Read my book, The Mind-Warp Era. It'll tell you about the real Lead--& his alter-ego, the true Rootboy covered with slime (the Savage Id). Partly a poignant memoir, partly a cosmicomic book, it relays the Id's adventures thru dark dimensions of funereal dread, with Timothy Leary as co-pilot. (The rumors of his death have been greatly exaggerated.)

Monday, December 25, 2006

cyber-death

As I'm sure you are aware -- as every child of the 60s was -- that Timothy Leary pushed acid, was arrested, incarcerated, & was eventually paroled for ratting on some of his old buddies in the Black Panthers & the Weathermen. What most people aren't aware of is that in the 80s Tim really began to push the envelope. He kept sending me letters in envelopes that were actually entire sheets of hi-powered blotter acid. The first time I dropped envelope it kept me high for 3 days of fun & music (I have a big stereo, which is great to listen to while stoned).

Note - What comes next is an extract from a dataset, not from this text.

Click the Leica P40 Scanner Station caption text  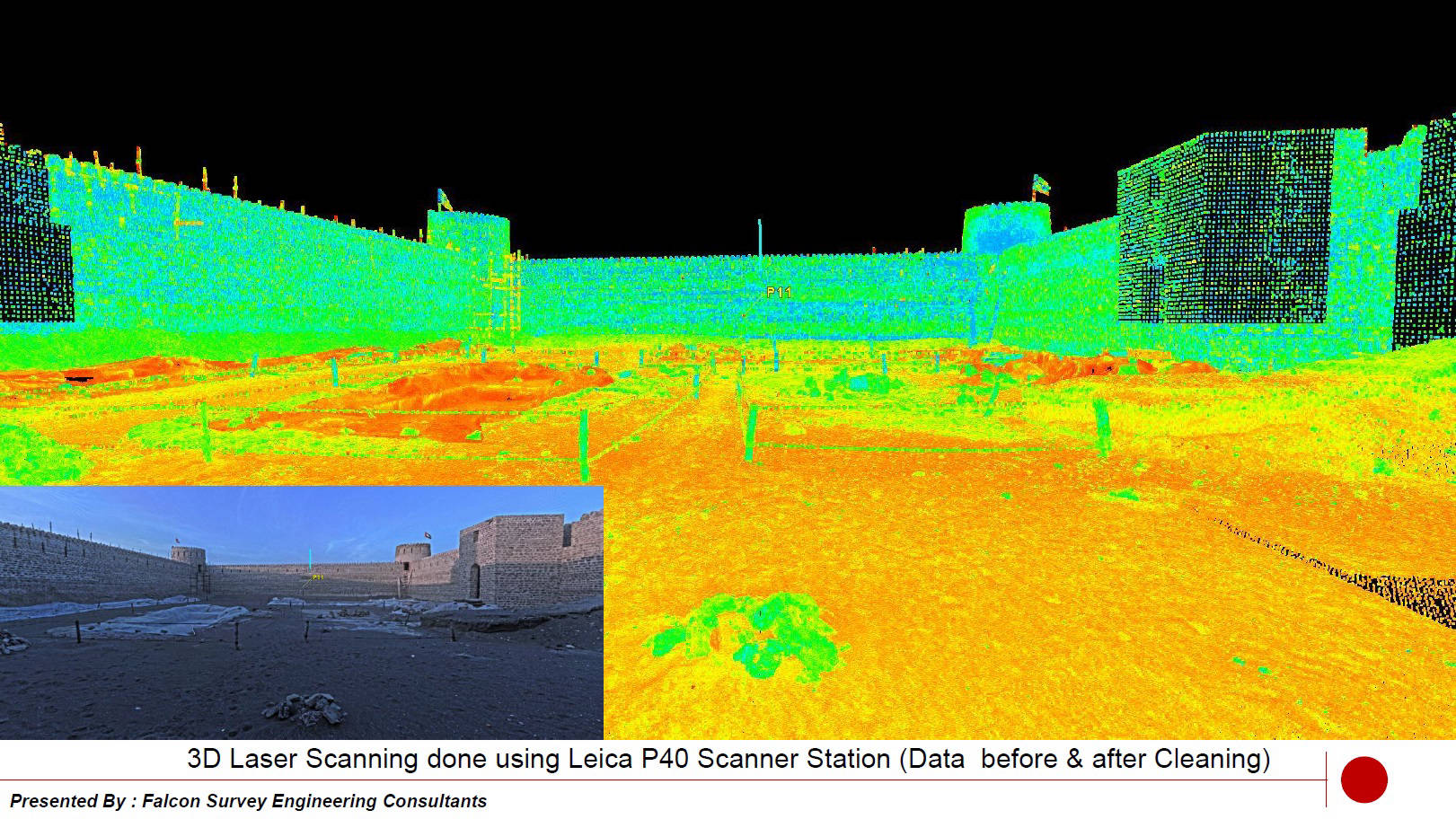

I finally killed the envelope buzz by taking a high dose of thorazine.
Now, it is my turn to push the envelope: I found a whole stash of old envelopes, which, whatever he put on them, has retained its kick for 20 years.
So did you ever read "Andy Morlock's Dead"? www.onewest.net/~jbauer/morlock.htm It's currently #3 in the Velvet Underground Webring. (The Velvet Underground being Andy Warhol's band, famous for songs like "Heroin" ("When the Heroin is in my blood & the blood is in my head then I'm better off than dead.") or "Waiting for the Man" ("He's got the works, gives you a sweet taste, & then he's got to split 'cause he's got no time to waste.")) I intend to make Morlock #1 by completing the story -- that would be Morlock's Twin, the same way Judas Didymos Thomas was Jesus' twin. After all, Morlock & Lead are both reanimated in the bodies of twin women.
I'm trying to use my web pages as a way to push my book, while in turn pushing the envelope in regard to the writing. I'm going thru my websites to add hyperlinks straight to the page where you can purchase the book.
Rewriting Morlock will be one phase of this project. In the story we have an initial section, Dead#1-Dead#9, for which "Twin of Morlock" will be the sequel. To make sure it's written in its proper state, I'll eat my entire supply of envelopes, while all of my VU discs are in the changer. Doing it this way should keep it close to the original, which I wrighted (with both hemispheres) while on a nutmeg binge. (Nutmeg can have psychedelic effects when made into herb tea.) Unfortunately, nutmeg drives up blood & ocular pressure; I have problems with both; I can't use it. This leaves me with my trusty stash of envelopes.
I should be able to finish "Twin of Morlock" Tuesday & Wednesday, when Trish is back at work. Writing psychedelic word salad, with or without psychedelic drugs isn't all that hard; the problem is that I somehow screwed up my FTP. A couple years ago, I downloaded WS_Ftp for a free trial. At that point, I uploaded links to www.iuniverse.com , but left it to the reader to sort thru the search engine & find the book. Now, I've decided to create hyperlinks directly to the page where you can order the book.
So the grace period on WS_FTP expired & my dreams tarried into oblivion, at least until I was Abilified. Once I decided to work seriously with my web pages again, I downloaded a free FTP -- & another, & another; none of them worked. The tech at OneWest told me I could ftp for free off Internet Explorer 7, & my brother Joe figured out how, when I called just before he left for Denver. However, I kept getting these annoying messages saying, "You have chosen to make WS_FTP your default FTP. Continue with WS_FTP? Yes? No?". Although this was a mere nuisance, I tried to uninstall WS_FTP, & therein lies my error. What I did apparently affected all FTPs globally. If none of my brothers or my friend Ted from the Internet can't figure out how to repair the system, we'll have to take it into the shop.
This comes at a particularly bad time, as Trish has doctor bills from her foot surgery, we had to call the plumber (twice) to fix a gas leak in the basement, & they're only giving us $10.00 in food stamps.
Even with the FTP busted, the adventures of Lead on the silver moon must be written. I'll start today, before Trish wakes up -- even though I took 3 sleeping pills last night, I woke up at 5:30 anyway.